Excerpts from a dataset
==*==

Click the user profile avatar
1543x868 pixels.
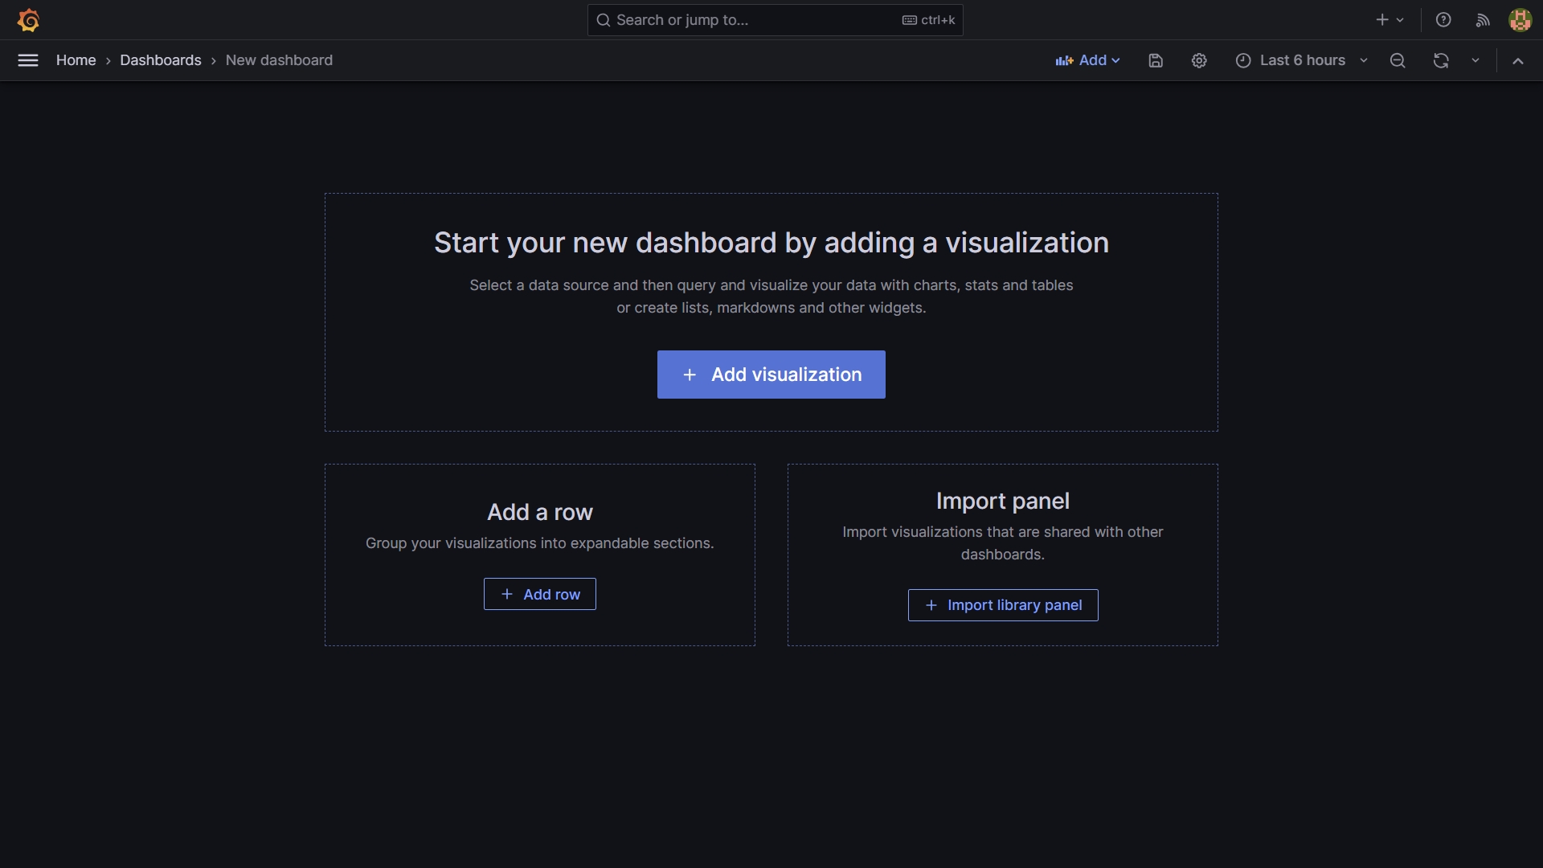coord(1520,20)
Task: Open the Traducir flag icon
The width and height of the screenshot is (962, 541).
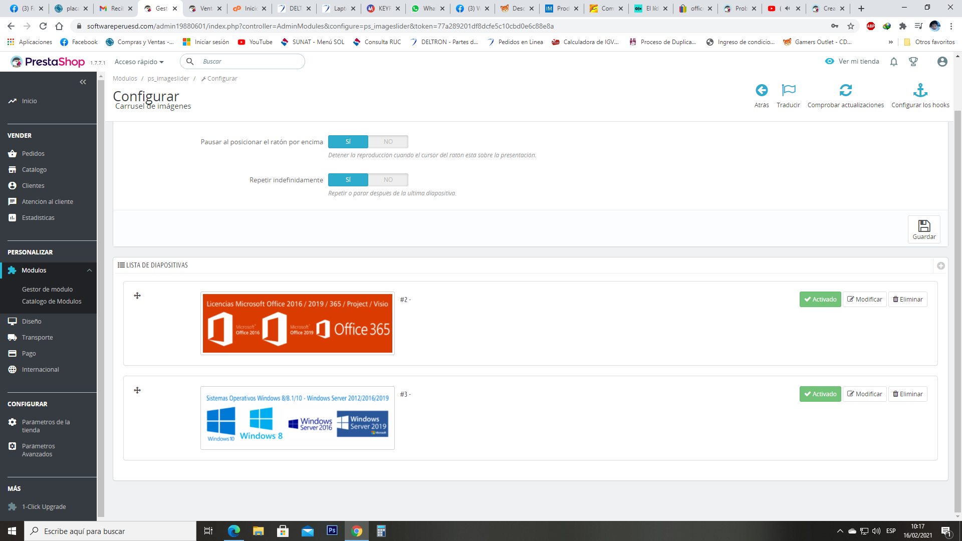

==*==

§ YOUR ASSIGNMENT:
None of the pictures belongs in the answer, but all the entries must be repeated exactly.

§ EXERCISE SOLUTION:
Click the user profile avatar
1543x868 pixels.
coord(1520,20)
Task: Open the Traducir flag icon
The width and height of the screenshot is (962, 541).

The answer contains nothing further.